→ **Exercise description**
An exact copy of every record is the required answer.

Information provided: Begin

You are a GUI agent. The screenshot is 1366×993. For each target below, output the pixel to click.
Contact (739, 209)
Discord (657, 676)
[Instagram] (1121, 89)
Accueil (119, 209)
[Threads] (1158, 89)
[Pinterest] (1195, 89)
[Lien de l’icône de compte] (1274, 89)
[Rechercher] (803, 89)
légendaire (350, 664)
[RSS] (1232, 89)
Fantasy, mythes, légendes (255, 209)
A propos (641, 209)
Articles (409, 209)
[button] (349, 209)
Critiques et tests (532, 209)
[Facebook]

Information provided: End

→ **Your response**
You are a GUI agent. The screenshot is 1366×993. For each target below, output the pixel to click.
Contact (739, 209)
Discord (657, 676)
[Instagram] (1121, 89)
Accueil (119, 209)
[Threads] (1158, 89)
[Pinterest] (1195, 89)
[Lien de l’icône de compte] (1274, 89)
[Rechercher] (803, 89)
légendaire (350, 664)
[RSS] (1232, 89)
Fantasy, mythes, légendes (255, 209)
A propos (641, 209)
Articles (409, 209)
[button] (349, 209)
Critiques et tests (532, 209)
[Facebook]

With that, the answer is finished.